One sponsor of the petition, Doug Kagan, has withdrawn as a sponsor, but Erdman said the effort is continuing.

Also Tuesday, supporters of abortion rights packed the Capitol rotunda for a rally. It was part of actions around the country to protest against legislation in various states to restrict abortions and challenge Roe v. Wade, the 1973 Supreme Court decision that legalized it nationwide. Among those addressing the crowd was Sen. Megan Hunt.

Sen. Megan Hunt addresses abortion rights rally at Capitol (Photo by Fred Knapp, NET News)

 

“As long as people have been getting pregnant, people have been looking for ways to end those pregnancies. As long as men are raping us, as long as men are raping our children, we will need ways to safely and legally end those pregnancies,” Hunt said, to applause.

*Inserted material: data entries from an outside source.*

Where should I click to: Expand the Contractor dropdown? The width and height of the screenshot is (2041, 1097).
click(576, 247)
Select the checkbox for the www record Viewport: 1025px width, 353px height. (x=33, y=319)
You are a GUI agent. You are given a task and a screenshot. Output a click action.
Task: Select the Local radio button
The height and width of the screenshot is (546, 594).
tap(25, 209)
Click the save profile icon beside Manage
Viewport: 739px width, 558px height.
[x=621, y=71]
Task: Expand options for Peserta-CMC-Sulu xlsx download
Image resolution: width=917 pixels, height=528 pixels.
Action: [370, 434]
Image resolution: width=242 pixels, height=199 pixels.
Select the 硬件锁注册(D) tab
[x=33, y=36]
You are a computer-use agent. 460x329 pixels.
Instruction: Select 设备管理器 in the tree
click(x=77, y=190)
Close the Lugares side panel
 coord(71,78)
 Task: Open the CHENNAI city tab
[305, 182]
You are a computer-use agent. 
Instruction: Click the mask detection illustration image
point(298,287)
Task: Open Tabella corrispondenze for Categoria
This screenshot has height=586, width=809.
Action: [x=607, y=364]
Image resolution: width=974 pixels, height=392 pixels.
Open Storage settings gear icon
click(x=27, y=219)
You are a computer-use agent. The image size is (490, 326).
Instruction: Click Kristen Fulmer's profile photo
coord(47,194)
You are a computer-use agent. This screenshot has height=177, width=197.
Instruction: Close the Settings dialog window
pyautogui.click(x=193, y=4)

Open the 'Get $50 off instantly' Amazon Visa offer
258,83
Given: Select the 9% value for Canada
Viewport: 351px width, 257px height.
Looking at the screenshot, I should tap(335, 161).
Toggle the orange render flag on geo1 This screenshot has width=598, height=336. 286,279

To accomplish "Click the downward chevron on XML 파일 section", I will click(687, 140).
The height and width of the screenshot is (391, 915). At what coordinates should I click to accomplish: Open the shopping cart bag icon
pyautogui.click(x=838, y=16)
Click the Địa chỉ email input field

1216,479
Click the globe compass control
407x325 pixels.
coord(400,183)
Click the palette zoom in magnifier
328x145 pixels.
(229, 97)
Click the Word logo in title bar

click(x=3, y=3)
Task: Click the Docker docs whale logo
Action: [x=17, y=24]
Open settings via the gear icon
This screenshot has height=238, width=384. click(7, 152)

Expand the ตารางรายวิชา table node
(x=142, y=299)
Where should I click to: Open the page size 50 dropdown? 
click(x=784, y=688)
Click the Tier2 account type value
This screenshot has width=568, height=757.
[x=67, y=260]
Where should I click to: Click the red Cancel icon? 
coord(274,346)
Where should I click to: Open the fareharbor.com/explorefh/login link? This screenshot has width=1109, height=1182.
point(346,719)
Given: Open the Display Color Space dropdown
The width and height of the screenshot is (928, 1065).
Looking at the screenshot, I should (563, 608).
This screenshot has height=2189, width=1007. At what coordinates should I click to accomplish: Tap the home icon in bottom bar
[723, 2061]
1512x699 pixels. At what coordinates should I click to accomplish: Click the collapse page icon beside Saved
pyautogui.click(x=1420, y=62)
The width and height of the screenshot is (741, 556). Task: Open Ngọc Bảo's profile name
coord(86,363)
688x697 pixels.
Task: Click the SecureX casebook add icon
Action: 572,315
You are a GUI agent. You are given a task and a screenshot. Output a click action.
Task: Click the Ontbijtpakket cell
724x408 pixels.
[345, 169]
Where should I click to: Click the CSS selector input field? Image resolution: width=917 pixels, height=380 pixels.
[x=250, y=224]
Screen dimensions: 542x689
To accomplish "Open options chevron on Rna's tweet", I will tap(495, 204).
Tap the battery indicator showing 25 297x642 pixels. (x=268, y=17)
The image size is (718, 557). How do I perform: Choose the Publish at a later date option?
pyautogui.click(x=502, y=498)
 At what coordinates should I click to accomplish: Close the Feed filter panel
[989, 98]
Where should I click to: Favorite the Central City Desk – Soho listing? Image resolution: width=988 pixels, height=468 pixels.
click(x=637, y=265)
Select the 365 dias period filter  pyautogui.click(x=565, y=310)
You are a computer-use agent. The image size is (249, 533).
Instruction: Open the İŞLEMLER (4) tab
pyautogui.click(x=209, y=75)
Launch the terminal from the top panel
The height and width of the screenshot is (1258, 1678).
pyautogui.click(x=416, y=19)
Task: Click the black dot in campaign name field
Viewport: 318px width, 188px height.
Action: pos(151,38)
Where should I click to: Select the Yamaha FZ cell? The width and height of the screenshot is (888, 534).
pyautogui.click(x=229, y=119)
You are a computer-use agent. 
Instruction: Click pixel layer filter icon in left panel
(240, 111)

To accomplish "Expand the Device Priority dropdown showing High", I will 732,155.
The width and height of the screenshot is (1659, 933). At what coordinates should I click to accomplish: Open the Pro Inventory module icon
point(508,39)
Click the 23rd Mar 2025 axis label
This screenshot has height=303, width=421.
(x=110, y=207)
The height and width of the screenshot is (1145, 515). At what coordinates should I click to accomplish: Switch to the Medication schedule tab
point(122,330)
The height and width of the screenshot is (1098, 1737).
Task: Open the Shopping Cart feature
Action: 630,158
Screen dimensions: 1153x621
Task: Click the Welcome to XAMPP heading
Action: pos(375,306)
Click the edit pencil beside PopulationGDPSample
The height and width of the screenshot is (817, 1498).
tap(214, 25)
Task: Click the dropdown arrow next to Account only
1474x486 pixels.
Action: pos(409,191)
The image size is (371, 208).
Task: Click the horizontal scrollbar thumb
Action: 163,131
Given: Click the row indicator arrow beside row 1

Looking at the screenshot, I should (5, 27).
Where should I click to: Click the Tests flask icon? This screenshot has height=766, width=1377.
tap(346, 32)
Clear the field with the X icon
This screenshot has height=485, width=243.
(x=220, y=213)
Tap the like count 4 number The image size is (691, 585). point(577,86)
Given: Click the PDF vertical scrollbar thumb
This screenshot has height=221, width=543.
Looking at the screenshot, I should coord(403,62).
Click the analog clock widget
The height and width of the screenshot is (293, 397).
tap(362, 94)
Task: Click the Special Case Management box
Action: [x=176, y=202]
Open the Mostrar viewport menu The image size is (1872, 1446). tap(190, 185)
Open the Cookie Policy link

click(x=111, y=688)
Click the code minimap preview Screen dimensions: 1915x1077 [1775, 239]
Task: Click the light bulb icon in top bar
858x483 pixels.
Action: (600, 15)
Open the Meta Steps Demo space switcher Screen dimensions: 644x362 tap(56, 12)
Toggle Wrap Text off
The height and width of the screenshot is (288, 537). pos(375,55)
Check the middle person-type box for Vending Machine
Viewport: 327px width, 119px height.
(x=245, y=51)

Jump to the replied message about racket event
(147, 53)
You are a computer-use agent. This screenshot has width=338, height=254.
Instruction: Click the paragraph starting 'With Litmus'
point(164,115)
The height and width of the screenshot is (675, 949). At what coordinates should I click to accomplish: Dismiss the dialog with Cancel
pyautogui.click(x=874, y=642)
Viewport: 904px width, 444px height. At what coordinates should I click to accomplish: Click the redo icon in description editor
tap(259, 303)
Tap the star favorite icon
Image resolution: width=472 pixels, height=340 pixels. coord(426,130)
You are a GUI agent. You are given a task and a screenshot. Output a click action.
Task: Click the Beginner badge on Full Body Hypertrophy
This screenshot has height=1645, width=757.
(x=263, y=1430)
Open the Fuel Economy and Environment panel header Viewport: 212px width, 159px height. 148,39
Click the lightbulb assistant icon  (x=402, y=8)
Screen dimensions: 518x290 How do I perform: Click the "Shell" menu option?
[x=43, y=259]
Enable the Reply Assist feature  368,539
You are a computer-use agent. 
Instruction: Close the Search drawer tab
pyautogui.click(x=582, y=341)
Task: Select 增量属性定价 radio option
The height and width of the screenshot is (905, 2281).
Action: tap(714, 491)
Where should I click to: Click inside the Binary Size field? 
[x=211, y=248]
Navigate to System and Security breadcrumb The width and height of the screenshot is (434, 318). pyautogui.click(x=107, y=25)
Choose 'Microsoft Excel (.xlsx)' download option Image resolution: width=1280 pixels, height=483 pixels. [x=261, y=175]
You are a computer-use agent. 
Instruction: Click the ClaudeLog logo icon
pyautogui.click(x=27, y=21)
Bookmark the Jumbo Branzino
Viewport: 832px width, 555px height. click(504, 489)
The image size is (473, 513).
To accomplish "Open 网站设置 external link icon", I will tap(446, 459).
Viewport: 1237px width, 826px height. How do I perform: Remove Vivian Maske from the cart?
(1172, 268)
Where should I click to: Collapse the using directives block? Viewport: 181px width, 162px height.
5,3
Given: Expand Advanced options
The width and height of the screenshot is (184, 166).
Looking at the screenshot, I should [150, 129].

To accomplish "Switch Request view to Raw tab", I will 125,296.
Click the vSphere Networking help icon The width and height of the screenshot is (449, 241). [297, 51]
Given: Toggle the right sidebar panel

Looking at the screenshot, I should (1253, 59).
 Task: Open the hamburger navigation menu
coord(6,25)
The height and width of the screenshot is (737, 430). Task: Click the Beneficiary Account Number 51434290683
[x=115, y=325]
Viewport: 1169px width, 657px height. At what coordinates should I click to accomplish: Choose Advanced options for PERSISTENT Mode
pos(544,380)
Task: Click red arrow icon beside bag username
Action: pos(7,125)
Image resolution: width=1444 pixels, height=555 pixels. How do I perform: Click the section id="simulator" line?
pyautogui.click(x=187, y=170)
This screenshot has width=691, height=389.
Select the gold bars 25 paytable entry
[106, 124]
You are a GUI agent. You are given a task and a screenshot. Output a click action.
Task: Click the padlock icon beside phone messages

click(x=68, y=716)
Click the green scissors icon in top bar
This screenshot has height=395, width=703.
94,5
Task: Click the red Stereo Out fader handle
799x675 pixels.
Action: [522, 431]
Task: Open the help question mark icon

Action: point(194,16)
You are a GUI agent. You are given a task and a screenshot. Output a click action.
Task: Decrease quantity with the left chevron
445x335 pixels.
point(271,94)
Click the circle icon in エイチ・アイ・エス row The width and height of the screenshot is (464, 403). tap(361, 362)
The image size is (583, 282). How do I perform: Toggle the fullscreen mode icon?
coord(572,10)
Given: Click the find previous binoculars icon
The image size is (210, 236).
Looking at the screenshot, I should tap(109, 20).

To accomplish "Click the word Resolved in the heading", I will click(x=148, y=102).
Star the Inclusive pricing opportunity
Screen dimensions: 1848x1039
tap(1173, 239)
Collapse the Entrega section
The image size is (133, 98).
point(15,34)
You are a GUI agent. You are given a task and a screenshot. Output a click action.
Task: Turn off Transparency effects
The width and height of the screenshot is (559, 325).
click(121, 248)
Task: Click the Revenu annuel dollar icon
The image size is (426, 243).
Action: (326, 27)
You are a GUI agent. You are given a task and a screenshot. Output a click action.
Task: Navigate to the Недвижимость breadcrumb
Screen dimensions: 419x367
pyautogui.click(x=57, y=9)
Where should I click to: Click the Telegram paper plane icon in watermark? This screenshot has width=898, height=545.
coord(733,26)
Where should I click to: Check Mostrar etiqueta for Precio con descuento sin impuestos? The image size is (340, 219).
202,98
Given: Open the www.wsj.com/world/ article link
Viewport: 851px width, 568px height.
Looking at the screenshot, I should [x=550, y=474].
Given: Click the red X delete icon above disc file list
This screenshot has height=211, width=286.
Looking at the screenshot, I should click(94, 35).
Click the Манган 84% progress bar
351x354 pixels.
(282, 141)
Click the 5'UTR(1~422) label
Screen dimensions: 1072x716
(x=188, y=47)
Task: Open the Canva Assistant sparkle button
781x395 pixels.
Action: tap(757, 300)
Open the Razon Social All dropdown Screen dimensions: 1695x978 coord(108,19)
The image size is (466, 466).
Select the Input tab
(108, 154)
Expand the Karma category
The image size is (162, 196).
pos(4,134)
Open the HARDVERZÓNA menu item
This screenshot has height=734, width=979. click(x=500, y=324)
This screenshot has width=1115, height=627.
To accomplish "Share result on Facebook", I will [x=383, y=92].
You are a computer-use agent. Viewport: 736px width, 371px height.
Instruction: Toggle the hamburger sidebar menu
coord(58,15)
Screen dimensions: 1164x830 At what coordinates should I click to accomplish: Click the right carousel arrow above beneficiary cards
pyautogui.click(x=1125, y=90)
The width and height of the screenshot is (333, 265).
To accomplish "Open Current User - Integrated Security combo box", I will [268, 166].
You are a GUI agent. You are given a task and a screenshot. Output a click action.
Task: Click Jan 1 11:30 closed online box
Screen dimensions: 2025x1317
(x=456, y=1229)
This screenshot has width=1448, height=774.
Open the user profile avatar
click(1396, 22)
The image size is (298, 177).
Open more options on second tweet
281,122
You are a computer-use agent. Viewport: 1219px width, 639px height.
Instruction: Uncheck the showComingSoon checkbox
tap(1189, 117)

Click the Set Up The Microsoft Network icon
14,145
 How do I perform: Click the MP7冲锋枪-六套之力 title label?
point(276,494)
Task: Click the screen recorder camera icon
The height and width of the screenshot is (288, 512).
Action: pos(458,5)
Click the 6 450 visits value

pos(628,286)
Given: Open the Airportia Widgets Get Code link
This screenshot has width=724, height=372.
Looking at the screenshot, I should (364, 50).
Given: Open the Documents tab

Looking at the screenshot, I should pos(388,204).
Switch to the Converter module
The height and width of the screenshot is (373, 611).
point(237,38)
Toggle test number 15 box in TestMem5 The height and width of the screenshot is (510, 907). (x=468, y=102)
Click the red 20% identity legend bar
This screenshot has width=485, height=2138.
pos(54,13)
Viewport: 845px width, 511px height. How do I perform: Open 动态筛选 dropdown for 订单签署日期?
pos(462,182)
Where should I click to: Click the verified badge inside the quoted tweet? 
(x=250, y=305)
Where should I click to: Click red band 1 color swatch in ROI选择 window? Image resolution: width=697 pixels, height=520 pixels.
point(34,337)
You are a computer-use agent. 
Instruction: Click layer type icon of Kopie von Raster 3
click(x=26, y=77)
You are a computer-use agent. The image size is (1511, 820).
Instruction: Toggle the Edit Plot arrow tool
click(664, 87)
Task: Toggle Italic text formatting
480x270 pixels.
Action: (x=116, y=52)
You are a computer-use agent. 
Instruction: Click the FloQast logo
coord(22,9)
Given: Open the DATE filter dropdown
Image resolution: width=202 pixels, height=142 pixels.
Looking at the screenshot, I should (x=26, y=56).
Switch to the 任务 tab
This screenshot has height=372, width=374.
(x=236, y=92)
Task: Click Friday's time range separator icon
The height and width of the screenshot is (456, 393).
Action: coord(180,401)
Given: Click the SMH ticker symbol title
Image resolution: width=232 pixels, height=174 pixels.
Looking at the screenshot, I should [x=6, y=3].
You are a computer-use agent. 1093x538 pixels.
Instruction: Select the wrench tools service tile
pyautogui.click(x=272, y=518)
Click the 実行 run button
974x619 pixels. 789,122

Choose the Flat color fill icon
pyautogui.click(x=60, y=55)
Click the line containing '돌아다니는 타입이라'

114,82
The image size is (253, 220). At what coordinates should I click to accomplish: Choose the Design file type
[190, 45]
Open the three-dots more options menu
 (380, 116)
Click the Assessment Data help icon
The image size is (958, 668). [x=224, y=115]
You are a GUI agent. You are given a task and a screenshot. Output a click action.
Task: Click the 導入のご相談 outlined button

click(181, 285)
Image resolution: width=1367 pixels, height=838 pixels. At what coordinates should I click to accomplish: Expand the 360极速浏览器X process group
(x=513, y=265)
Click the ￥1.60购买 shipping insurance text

Sprinkled in the crowd of hundreds of supporters, a much smaller group of abortion opponents held signs opposing the procedure. One of them, Mike Davis of Lincoln, said “It’s pretty morbid when people can cheer the death of children. It’s pretty clear God said ‘Thou shalt not kill.’ And abortion is murder, plain and simple.”

Some of the legislation passed around the nation prohibits abortions as early as six weeks into pregnancy. There has not been a similar proposal yet in Nebraska, but some senators have discussed the possibility.

 The Legislature is considering a proposal requiring abortion providers tell women who take the first of two pills for a drug-induced abortion that they can find information on the Department of Health and Human Services website if they change their mind.

Opponents say the so-called abortion reversal procedure is not scientifically proven, and the measure would require women to be given inaccurate information. The bill is expected to receive a final vote in the next day or so.